***** Dataset entries

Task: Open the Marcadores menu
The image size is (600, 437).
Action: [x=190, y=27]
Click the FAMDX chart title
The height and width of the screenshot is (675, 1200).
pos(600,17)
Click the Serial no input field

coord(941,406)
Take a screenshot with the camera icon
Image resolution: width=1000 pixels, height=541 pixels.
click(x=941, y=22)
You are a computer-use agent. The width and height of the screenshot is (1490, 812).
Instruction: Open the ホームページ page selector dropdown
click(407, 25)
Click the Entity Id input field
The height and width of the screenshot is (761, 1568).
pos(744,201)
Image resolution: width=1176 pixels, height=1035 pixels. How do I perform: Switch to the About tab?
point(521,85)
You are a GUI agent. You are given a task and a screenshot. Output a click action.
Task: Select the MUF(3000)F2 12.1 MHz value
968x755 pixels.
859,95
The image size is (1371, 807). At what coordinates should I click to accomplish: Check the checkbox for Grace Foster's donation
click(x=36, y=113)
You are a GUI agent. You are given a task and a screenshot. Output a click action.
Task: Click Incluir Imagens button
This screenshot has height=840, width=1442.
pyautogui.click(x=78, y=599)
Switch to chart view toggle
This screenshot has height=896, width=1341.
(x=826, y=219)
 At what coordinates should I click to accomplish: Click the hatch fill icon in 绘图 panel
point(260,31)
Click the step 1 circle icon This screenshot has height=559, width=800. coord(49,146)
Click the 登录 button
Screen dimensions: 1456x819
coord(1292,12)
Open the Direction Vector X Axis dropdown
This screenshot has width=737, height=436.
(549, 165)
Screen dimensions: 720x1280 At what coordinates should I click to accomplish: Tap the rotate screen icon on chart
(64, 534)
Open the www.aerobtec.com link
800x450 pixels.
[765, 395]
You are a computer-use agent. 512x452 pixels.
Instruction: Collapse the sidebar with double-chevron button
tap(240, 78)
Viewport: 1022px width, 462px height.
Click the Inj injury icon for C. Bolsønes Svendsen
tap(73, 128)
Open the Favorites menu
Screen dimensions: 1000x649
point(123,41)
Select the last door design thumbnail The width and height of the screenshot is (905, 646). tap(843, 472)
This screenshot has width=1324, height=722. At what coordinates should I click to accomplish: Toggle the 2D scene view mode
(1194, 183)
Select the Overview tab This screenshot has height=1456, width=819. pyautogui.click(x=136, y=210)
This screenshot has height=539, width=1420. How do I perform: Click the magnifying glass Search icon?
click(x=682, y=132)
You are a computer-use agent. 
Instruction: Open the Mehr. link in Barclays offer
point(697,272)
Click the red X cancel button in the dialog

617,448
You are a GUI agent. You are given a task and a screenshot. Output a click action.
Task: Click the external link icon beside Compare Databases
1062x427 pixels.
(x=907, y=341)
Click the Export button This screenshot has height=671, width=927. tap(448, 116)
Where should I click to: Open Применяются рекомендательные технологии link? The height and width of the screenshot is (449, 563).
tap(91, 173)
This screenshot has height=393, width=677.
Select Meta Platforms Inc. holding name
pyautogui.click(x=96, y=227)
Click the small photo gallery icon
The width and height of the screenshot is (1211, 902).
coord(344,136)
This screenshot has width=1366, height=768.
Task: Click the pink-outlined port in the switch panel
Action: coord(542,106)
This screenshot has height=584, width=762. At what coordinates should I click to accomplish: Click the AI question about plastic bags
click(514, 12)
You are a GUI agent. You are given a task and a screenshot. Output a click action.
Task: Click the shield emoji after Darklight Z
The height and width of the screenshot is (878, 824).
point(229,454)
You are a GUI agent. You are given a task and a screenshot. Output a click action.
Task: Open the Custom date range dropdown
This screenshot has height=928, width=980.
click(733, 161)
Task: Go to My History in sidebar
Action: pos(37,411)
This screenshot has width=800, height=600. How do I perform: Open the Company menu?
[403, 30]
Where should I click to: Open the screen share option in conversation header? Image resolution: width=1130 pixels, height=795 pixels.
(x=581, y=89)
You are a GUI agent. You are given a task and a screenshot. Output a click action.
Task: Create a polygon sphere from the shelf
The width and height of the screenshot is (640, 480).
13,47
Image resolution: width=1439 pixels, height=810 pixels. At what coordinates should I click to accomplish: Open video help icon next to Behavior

**********

■ **Exercise**: In the records above, locate the line that contains "The height and width of the screenshot is (878, 824).". Repeat it and every line after it, exactly, and nothing else.

■ **Solved problem**:
The height and width of the screenshot is (878, 824).
point(229,454)
You are a GUI agent. You are given a task and a screenshot. Output a click action.
Task: Open the Custom date range dropdown
This screenshot has height=928, width=980.
click(733, 161)
Task: Go to My History in sidebar
Action: pos(37,411)
This screenshot has width=800, height=600. How do I perform: Open the Company menu?
[403, 30]
Where should I click to: Open the screen share option in conversation header? Image resolution: width=1130 pixels, height=795 pixels.
(x=581, y=89)
You are a GUI agent. You are given a task and a screenshot. Output a click action.
Task: Create a polygon sphere from the shelf
The width and height of the screenshot is (640, 480).
13,47
Image resolution: width=1439 pixels, height=810 pixels. At what coordinates should I click to accomplish: Open video help icon next to Behavior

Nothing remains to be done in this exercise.